Images suddently not replicating to storage nodes from Master Node
-
FOS: 1.5.8
OS: Debian 10I captured three new images on Friday evening and none of them replicated to any of my 10 storage nodes. I have had issues in the past where I’ve had to compare checksums and delete the
d1p1.img
files to re-propogate them, but in this case, the entire image directory did not transfer to any of the nodesThe images were all set to “replicate” and there is only one storage group. I have rebooted all the machines and Master can ping all of the nodes and vice versa.
Is there any other info I can post to this topic to help everyone understand this problem?
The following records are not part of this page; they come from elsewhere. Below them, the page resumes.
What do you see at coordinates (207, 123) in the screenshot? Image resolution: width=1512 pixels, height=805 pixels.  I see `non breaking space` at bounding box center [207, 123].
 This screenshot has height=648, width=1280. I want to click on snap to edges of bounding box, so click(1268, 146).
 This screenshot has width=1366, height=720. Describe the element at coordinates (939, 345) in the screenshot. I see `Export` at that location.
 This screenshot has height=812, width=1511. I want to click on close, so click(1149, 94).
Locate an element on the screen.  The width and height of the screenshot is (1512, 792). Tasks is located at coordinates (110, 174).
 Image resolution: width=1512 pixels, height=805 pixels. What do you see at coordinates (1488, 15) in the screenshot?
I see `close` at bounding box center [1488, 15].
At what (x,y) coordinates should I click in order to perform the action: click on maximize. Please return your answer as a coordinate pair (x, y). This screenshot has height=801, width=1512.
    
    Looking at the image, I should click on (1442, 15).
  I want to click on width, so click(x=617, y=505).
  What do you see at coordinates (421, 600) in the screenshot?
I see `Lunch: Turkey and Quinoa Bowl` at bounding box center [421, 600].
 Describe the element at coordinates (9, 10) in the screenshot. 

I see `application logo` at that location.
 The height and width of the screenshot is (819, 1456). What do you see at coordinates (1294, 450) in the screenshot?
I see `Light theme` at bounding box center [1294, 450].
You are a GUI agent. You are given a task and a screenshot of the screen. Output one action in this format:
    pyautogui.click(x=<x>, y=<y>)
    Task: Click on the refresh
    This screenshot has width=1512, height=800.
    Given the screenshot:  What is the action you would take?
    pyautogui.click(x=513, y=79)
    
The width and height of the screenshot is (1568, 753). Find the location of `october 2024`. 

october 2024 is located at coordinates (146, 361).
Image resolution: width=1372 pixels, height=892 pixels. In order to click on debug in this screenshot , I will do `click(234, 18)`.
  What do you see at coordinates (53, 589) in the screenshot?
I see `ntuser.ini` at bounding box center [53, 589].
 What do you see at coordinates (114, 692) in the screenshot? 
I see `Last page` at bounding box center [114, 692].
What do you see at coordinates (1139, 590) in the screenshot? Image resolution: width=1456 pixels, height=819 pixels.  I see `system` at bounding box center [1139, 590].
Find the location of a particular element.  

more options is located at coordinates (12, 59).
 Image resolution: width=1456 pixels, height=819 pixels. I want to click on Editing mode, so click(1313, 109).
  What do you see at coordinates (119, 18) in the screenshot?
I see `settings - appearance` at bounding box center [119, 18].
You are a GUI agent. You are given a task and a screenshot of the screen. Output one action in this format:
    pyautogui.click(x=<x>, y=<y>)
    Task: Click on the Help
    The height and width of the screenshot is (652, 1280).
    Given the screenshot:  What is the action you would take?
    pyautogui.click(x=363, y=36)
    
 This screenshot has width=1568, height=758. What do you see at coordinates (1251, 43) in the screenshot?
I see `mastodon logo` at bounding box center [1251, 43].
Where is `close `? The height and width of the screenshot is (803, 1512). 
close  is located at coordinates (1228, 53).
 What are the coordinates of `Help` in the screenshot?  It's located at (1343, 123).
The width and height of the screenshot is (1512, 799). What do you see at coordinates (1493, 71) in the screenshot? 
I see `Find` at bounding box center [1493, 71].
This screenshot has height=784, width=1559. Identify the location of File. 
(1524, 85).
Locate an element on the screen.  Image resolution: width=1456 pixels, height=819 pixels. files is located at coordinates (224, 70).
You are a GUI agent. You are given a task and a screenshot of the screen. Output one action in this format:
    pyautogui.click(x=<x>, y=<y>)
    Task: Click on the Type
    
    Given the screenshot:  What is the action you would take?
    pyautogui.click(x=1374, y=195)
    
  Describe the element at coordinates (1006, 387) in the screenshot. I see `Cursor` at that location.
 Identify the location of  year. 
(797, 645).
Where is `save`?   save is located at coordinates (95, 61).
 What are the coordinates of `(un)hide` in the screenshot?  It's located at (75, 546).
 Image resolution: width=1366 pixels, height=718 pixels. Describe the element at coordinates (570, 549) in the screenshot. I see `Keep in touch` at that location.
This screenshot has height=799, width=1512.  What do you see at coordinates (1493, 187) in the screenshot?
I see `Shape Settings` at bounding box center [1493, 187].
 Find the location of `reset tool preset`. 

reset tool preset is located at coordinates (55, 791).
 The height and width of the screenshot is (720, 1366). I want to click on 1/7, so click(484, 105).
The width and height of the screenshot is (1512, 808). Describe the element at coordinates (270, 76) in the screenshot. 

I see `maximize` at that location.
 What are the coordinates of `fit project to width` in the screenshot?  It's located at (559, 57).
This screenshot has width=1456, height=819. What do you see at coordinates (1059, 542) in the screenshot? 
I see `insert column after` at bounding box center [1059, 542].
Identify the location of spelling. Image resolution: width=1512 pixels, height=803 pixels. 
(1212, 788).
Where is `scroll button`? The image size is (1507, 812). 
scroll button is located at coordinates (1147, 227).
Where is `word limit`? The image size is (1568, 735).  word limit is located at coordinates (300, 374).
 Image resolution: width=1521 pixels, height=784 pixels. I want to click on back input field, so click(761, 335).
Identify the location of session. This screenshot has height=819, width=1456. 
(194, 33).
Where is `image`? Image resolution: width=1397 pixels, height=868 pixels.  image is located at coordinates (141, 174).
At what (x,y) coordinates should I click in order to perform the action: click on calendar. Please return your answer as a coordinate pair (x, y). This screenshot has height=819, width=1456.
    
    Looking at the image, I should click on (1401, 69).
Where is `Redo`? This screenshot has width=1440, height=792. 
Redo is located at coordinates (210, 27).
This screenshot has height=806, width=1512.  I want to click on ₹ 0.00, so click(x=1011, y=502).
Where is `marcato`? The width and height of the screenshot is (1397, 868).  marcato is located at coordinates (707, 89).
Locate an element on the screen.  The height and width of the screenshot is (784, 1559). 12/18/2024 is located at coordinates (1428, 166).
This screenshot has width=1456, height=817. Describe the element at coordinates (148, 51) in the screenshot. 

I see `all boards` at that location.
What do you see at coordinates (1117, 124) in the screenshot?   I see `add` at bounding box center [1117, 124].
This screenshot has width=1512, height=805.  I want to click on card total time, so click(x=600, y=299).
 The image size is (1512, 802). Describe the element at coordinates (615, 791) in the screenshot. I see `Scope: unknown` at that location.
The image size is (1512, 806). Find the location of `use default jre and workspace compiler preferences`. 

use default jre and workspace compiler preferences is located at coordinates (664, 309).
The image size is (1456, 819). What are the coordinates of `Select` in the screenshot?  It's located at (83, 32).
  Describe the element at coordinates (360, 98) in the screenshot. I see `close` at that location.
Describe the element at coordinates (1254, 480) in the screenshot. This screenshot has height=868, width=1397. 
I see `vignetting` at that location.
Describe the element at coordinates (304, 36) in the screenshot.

Has anyone run into this issue before?Thanks very much, y’all are great!
-
@danieln Definitely take a look at the log file in
/opt/fog/log/fogreplicator.log
on your master node and post the full log here if you need further help with it. Also post the names of the images not being replicated.You have made sure there is enough free space on the storage nodes?!
-
@sebastian-roth Thank you for your reply!
Please excuse my ignorance on this one. Would it be
tail -f opt/fog/log/fogreplicator.log
to get the full log? It seems like I can only get the head or the tail. Is there a command that would help me do this?and yes, each node has about 70%-80% free space!
-
@danieln Using
tail -f ...
you only get the last 10 lines and new information as soon as it is logged. You can useless ...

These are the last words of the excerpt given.